Give the data again exactly as it appears, excluding any pictures.
--- EXTRACTED MATERIAL Enclosed Below ---
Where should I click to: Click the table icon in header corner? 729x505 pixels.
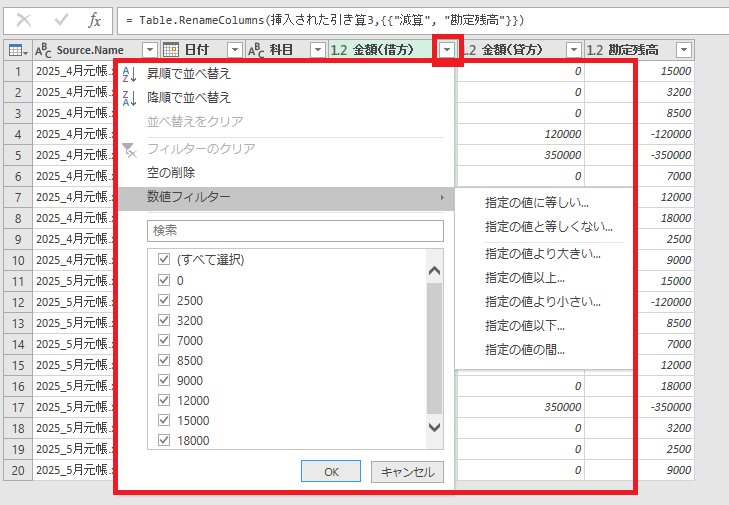click(x=16, y=50)
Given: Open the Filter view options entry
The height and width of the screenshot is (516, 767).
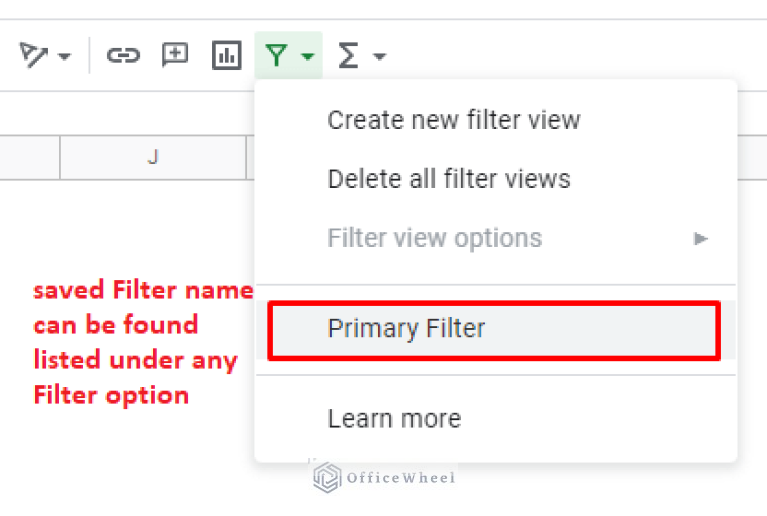Looking at the screenshot, I should [x=434, y=238].
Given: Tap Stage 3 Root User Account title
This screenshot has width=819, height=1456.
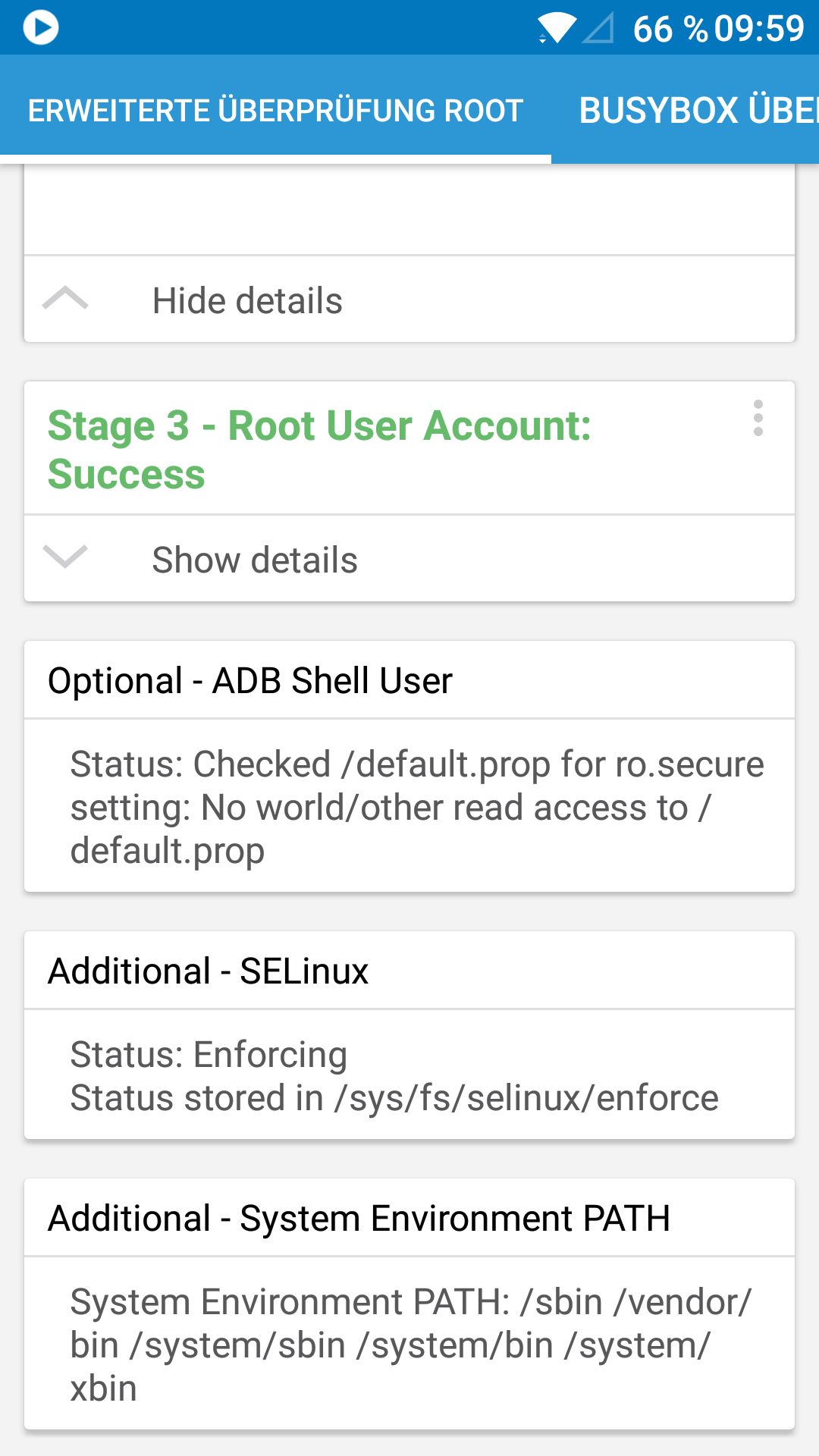Looking at the screenshot, I should 319,449.
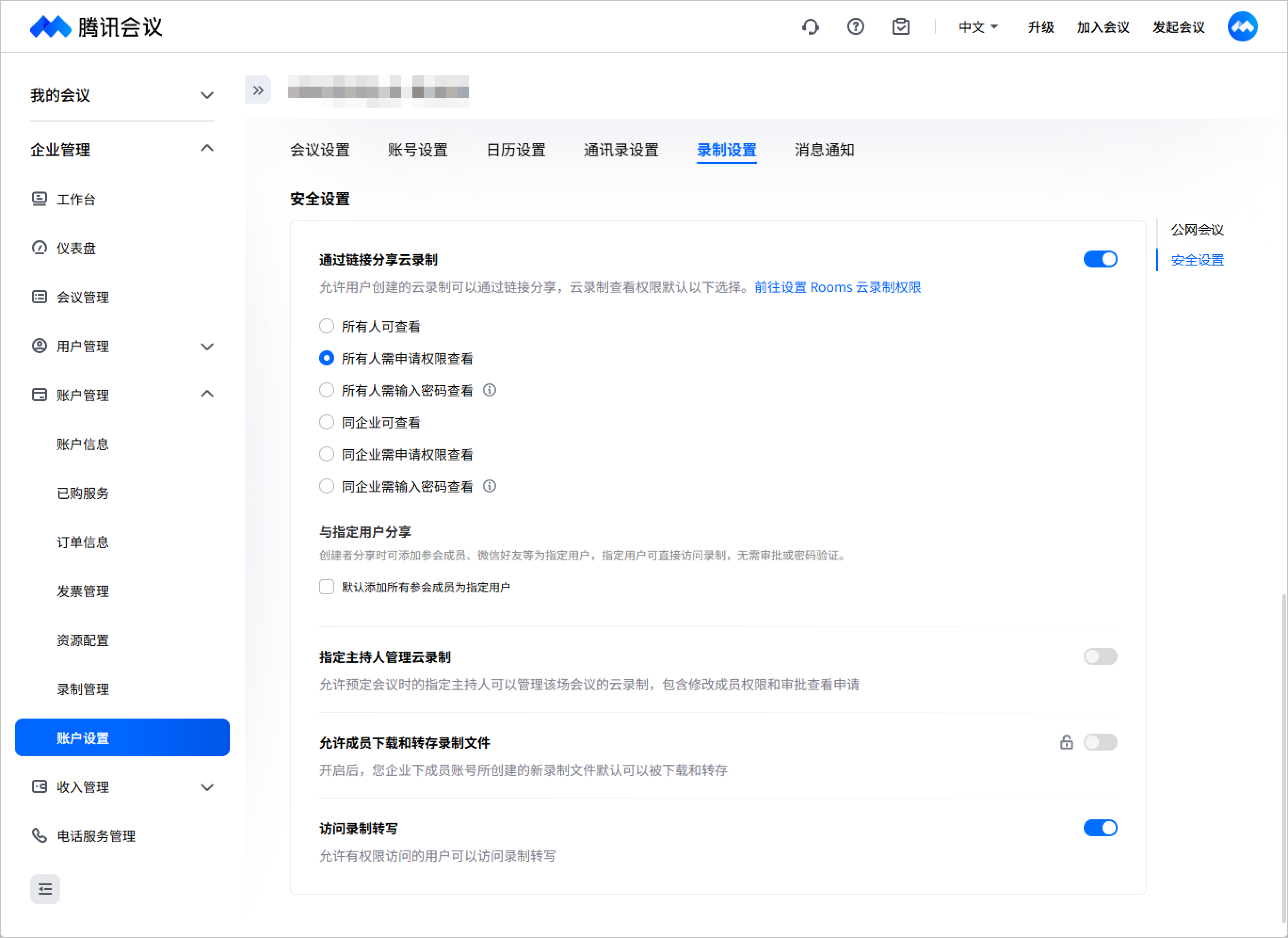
--- End of Enclosed EXTRACTED MATERIAL ---
▶ **ANSWER SECTION**:
Where should I click to: Click the table icon in header corner? 729x505 pixels.
click(x=16, y=50)
Given: Open the Filter view options entry
The height and width of the screenshot is (516, 767).
Looking at the screenshot, I should [x=434, y=238].
Given: Tap Stage 3 Root User Account title
This screenshot has width=819, height=1456.
Looking at the screenshot, I should 319,449.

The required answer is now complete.